Mucoceles develop because of the accumulation of secretions within the closed esophageal segment, and they usually remain small and asymptomatic [57]. However, sometimes they enlarge and become infected and even ulcerated, as in our patient. Resection is the treatment of choice in symptomatic cases, and drainage is recommended as a preliminary approach if there is any infected collection [3, 8]. In our case, ulceration and chronic infection of the cyst led to pain and severe malnutrition. Two years after mucocele resection, this boy gained more than 12 kg and now eats quite normally.
Much better known are esophageal mucoceles after esophageal exclusion for corrosive burns or neoplastic diseases in adult patients. These mucoceles usually develop in cases of total gastric resection for necrosis and perforation of the stomach, and can cause tracheal compression. If their diameter exceeds 50 mm, they should be resected or diverted, whereas smaller cases can be observed or treated by roentgenography-guided puncture [2, 7, 9].

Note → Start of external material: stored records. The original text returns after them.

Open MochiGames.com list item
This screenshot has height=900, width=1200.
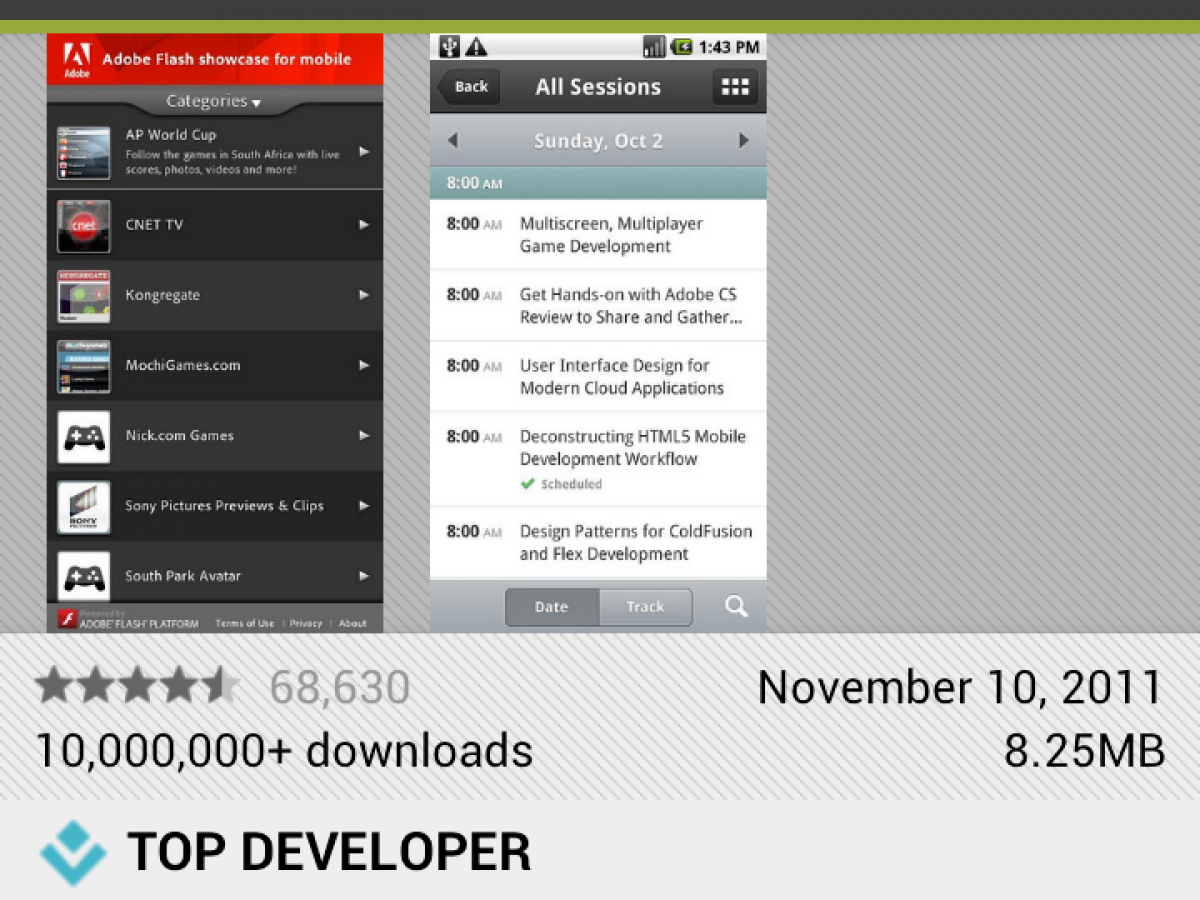point(214,366)
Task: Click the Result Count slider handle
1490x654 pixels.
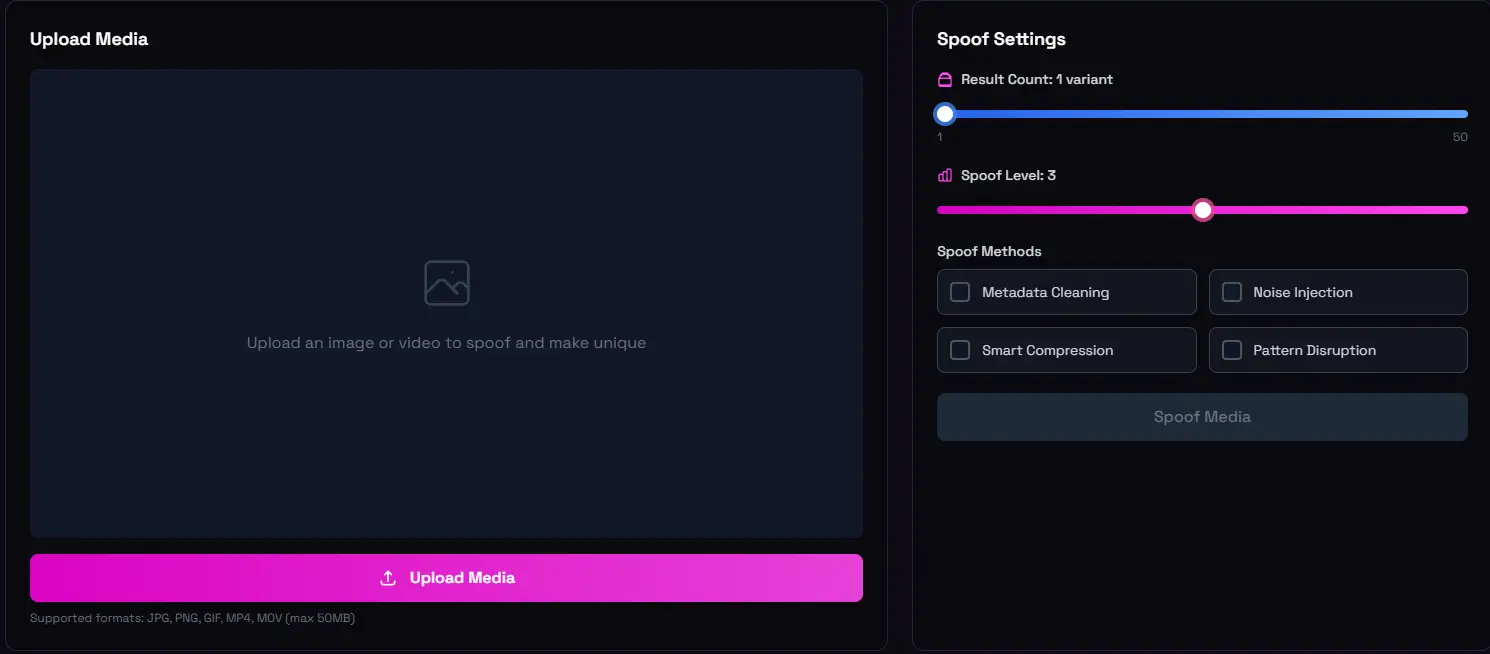Action: click(x=945, y=114)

The finding of gastric mucosa within the esophagocele is not surprising [5]. In our patient, it could correspond to the extension of a small portion of secretory epithelium that was present since birth or was secondary to metaplasia of the esophageal lining. The secretion of this type of mucosa likely caused the ulcer and the subphrenic abscess many years after birth.
Leaving behind a bipolarly excluded esophageal segment is a potentially dangerous surgical technique. We strongly recommend the complete excision of the lower esophageal segment during esophageal replacement whenever possible. This observation of a symptomatic esophagocele after a follow-up of more than 10 years illustrates well the risk of such an inappropriate procedure.